Aim: Besides the use of somatostatin analogues, small molecules like sunitinib and everolimus as well as conventional chemotherapy, peptide receptor radiotherapy (PRRT) using radiolabelled somatostatin analogues has gained an important role in the treatment of inoperable, metastasized neuroendocrine tumours (NET). There are various radiotracers in use. Based on our experience with the PET tracer [68Ga]DOTA-3-iodo-Tyr3-octreotate ([68Ga]HA-DOTATATE), a DOTATATE derivative with an increased binding affinity to hsst5, the current retrospective analysis is exploring the therapeutic potential of [177Lu]HA-DOTATATE.
Methods: Eighteen patients with metastatic NET (G1/G2) were treated using [177Lu]DOTATATE and/or [177Lu]HA-DOTATATE, and dosimetric results of both tracers were compared.

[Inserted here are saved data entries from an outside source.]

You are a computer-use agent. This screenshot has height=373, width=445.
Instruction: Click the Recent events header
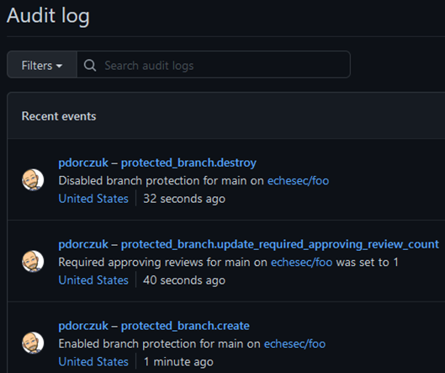(59, 116)
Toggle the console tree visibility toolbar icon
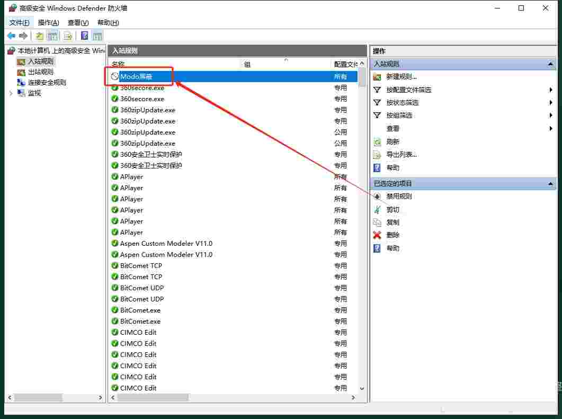 point(51,35)
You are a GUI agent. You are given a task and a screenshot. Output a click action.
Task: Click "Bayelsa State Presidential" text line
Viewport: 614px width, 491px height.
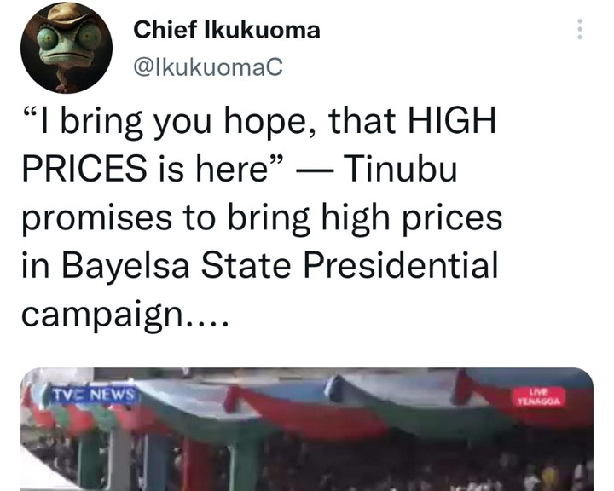[280, 265]
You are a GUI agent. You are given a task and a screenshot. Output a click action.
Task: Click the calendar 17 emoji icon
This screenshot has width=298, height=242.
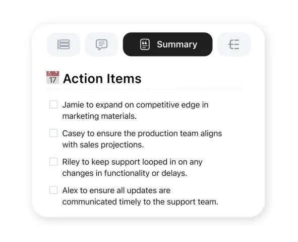(x=52, y=78)
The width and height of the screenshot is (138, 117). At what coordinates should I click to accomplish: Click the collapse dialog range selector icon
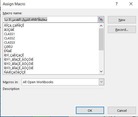(101, 19)
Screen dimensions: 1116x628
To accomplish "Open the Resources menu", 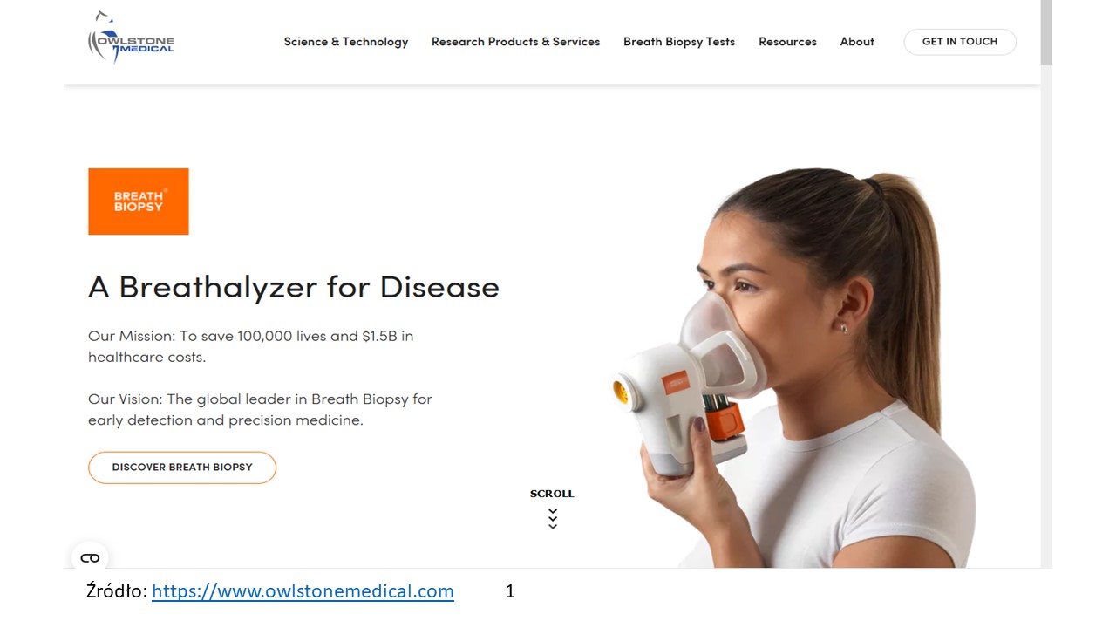I will click(x=787, y=42).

Results: Using [177Lu]HA-DOTATATE, a mean tumour dose of 5.34 Gy/GBq (median 2.53 Gy/GBq; range 0.89-33.3 Gy/GBq) was achieved, while [177Lu]DOTATATE delivered a tumour dose of 5.53 Gy/GBq (median 2.70 Gy/GBq; range 0.44-15.3 Gy/GBq). Organ doses for [177Lu]HA-DOTATATE vs. [177Lu]DOTATATE were as follows: kidney 2.31 ± 0.85 vs. 2.03 ± 0.96 Gy/GBq, liver 1.06 ± 0.79 vs. 1.67 ± 1.73 Gy/GBq, spleen 3.89 ± 4.04 vs. 4.50 ± 3.69 Gy/GBq and whole body 0.16 ± 0.10 Gy/GBq vs. 0.15 ± 0.08 Gy/GBq. Tumour-to-kidney dose ratio was slightly higher for [177Lu]DOTATATE (2.4 ± 5.6) compared to [177Lu]HA-DOTATATE (1.5 ± 3.6).
Conclusion: Both tracers showed marked inter-patient variation in their dosimetry, and no significant differences in dosimetry of [177Lu]HA-DOTATATE and [177Lu]DOTATATE were observed when taking all patients into account. Thus, [177Lu]HA-DOTATATE appears viable for PRRT, although it was marginally inferior regarding kidney dose and tumour-to-kidney dose ratio compared to the established [177Lu]DOTATATE.
Keywords: DOTATATE; HA-DOTATATE; PRRT; dosimetry.